**DATA**
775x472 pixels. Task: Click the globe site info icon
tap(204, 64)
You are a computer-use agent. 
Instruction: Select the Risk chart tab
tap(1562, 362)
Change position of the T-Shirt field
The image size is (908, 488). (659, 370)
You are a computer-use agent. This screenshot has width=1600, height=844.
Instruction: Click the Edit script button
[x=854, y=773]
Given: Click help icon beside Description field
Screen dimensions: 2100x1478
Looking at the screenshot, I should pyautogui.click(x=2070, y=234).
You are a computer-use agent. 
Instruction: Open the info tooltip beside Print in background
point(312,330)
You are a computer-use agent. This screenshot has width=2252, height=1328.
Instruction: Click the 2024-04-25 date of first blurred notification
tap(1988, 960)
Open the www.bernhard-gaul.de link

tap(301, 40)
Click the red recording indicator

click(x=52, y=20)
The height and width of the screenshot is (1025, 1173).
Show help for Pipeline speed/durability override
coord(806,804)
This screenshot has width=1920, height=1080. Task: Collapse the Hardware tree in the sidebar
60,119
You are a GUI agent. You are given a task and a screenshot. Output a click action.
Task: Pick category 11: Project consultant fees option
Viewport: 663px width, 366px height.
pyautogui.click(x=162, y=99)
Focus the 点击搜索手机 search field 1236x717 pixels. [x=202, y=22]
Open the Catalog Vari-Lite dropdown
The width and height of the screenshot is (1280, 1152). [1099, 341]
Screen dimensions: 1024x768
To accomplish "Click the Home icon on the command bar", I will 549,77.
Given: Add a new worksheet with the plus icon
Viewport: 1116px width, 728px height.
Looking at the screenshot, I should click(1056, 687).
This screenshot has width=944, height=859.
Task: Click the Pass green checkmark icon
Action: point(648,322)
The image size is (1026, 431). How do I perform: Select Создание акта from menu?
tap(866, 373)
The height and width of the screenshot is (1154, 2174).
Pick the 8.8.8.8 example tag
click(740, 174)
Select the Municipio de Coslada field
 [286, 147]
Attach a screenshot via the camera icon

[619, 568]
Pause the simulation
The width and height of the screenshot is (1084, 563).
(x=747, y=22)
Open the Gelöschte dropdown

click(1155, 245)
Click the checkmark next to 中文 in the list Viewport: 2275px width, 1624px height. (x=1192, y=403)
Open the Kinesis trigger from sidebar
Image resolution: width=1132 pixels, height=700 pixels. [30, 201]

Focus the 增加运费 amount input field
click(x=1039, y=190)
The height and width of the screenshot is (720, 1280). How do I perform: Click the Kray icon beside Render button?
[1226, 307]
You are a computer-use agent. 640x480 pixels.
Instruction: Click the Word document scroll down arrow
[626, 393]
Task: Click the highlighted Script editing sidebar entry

**EXERCISE PROMPT**
How many lines in the rows above contain the word "checkmark"? Reply with the number alone.

**TASK SOLUTION**
2